All that being said, I'm surely happy for Wheel to utilize a DHT or blockchain or etc. I don't know much about that stuff but I hear it is great. I think these technologies are necessary to provide "hosting" of content in absence of personal servers (personal devices that respond to requests from the net).

BUT, (and this is why I haven't relinquished the mic just yet... :) ) ... if the app that grandma uses to read or write content to the DHT lives on some 3rd party's server, she still won't be free. Because if that provider is @gmail.com, well, they could drop that feature whenever they want. So merely utilizing some fancy tech won't free users, there has to be a sort of social shift.

We can't make an App. We have to make a protocol, so that any app that speaks that protocol can participate. Like CB radio vs cell phones. Use of the former is free; user of the later is, well, rented!

geoah commented 8 years ago

@daveloyall can we imagine a distributed protocol (we'll call it xyz for now) where grandma registers in an online service (awesome-provider-1) that supports our xyz protocol and starts using it. She adds her grandsons and her daughter and can now use any application that supports our xyz protocol. At some point when registering on the provider, grandma received her own private key that will be told "not to lose" (this will be a nightmare in the long run but that's a different issue for another time.) which we will assume that she actually keeps safe.
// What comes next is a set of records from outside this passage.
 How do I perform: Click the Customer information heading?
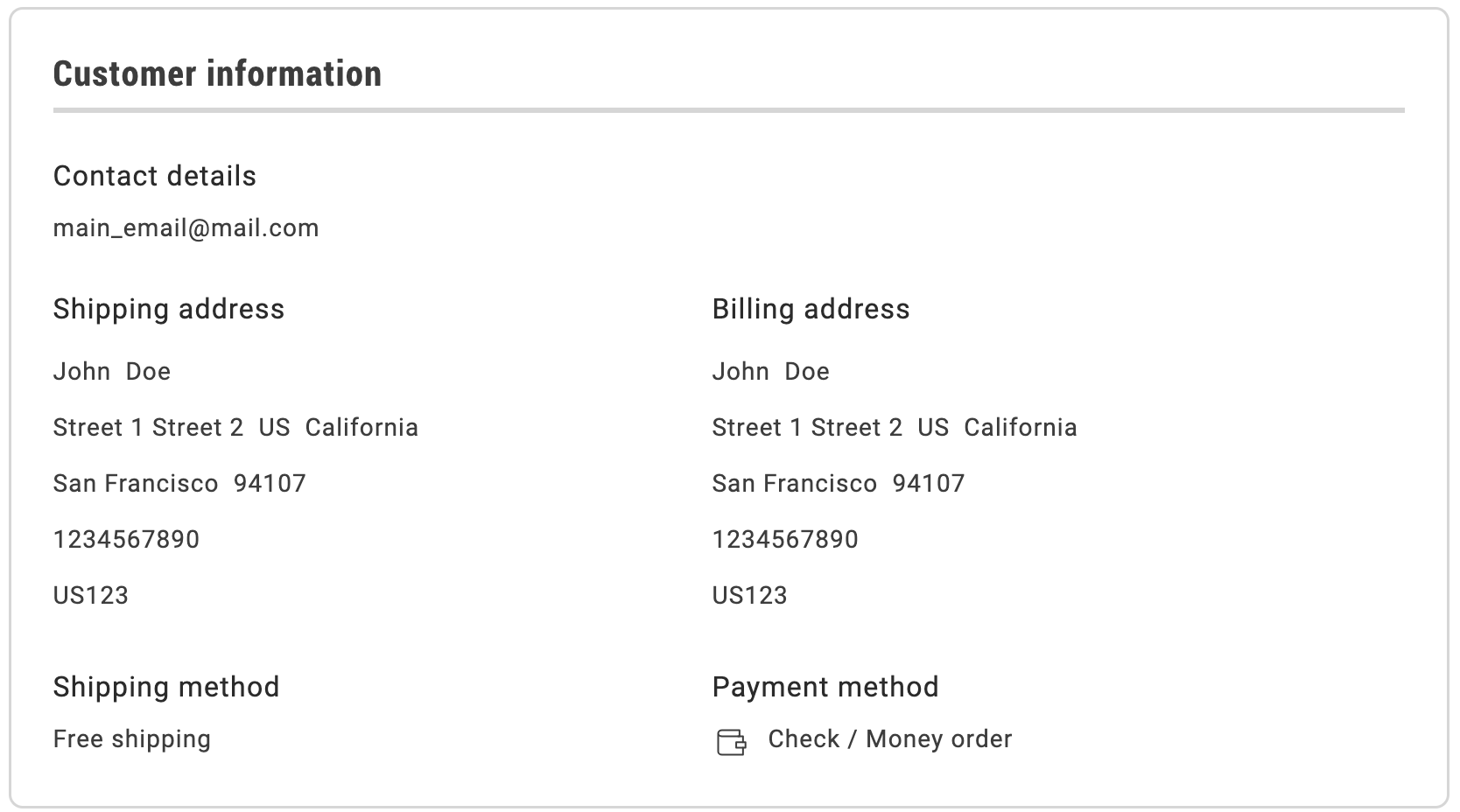tap(217, 74)
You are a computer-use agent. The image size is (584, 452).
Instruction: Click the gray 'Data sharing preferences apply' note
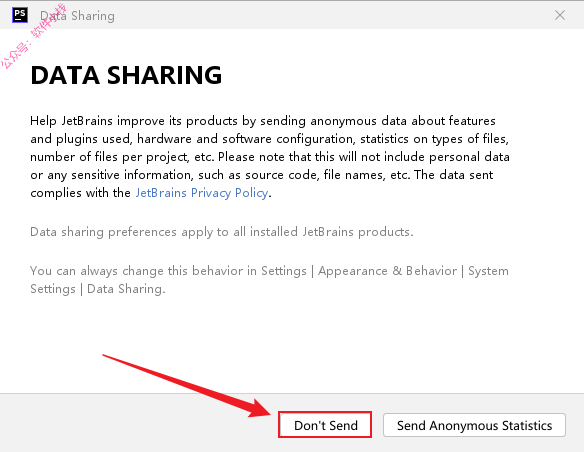222,232
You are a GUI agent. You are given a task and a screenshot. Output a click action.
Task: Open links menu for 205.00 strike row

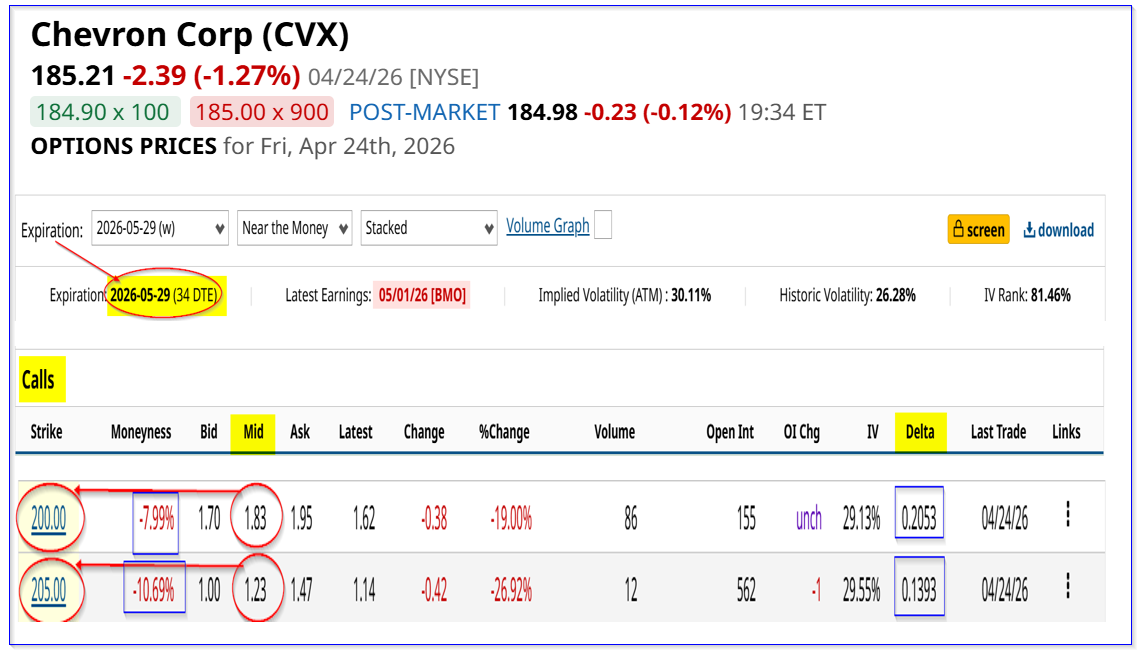[x=1067, y=587]
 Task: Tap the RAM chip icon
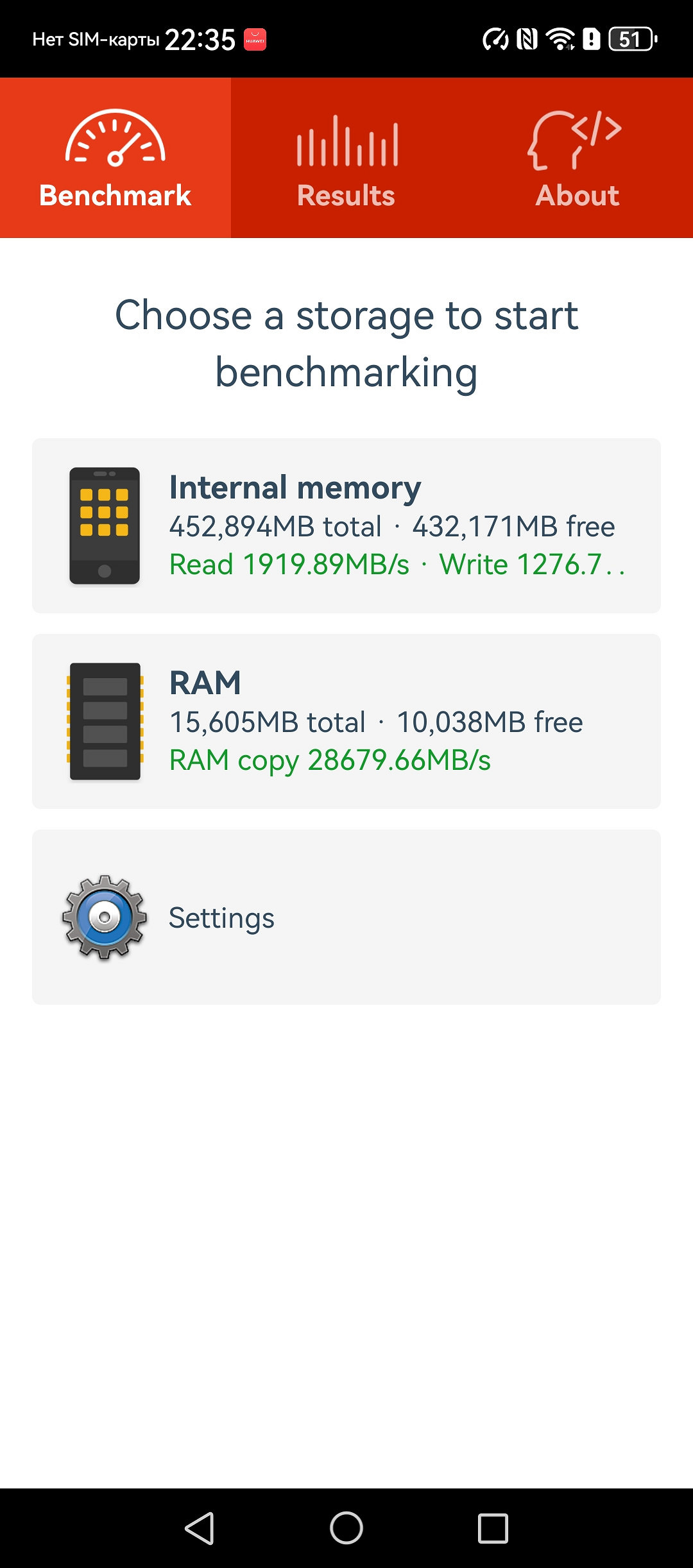click(x=105, y=721)
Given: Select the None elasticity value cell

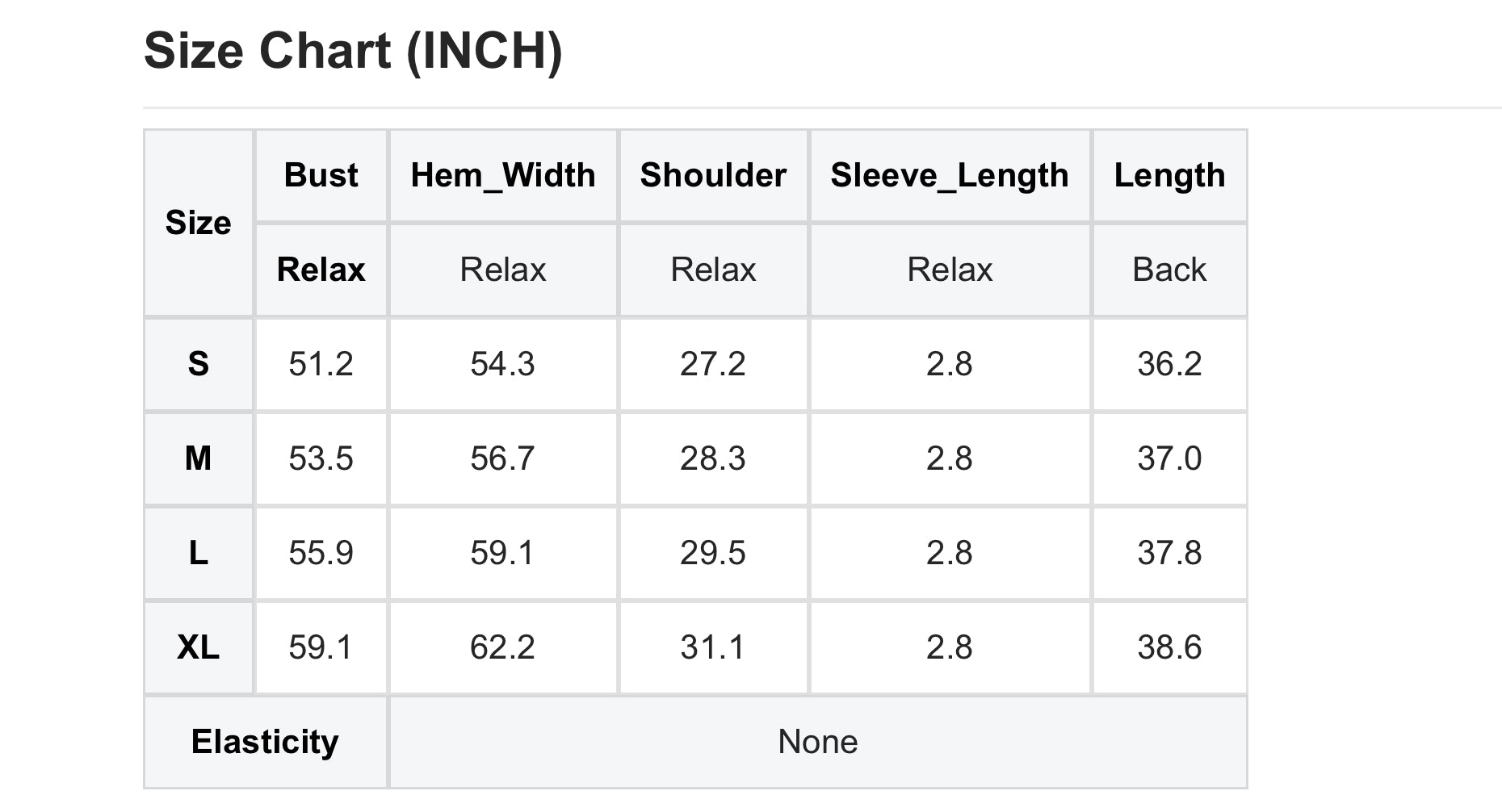Looking at the screenshot, I should pyautogui.click(x=818, y=742).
At some point one of her grandsons buys her a cheap storage device that is always on and has support for our xyz protocol, plugs it in her router and grandma adds her private key. In a couple of hours or days, the router will be in sync with the data in awesome-provider-1, now even if the provider goes down or decides to shut down, grandma's data are safe and she can still use her apps since xyz is a properly decentralised protocol and the apps will figure out they should be now talking with her nas.

At some point grandma will phone her daughter to complain about her photographs taking too long to appear and they will sign grandma to a paid provider this time just by registering, paying for the disk space and adding her private key, eventually everything will be in sync and all is fine.

ps. The grandsons are running client/servers of xyz that only syncs pictures and videos on their mobile phones since they are really scared of losing their photographs and have like 1Tb sd cards on them.

daveloyall commented 8 years ago

That sounds great. Well, one nitpick: I don't like the part about grandma sending her private key to the paid provider.

Granting a third party access to data without giving away the private key has got to be a known use case in the PKI world. What solutions have been identified already? Maybe the provider generates a private key for her on-site and she subsequently signs it? I dunno, I'm no PKI expert.

gsf commented 7 years ago

Just read your article and came here to see if IPFS had come up on the radar. Glad to see it has because that seems to be where the momentum is right now. I was running the client on a server for a while but had to stop it because of memory and network usage -- I think it will really catch on when it can be run anywhere (including mobile) without much of a footprint.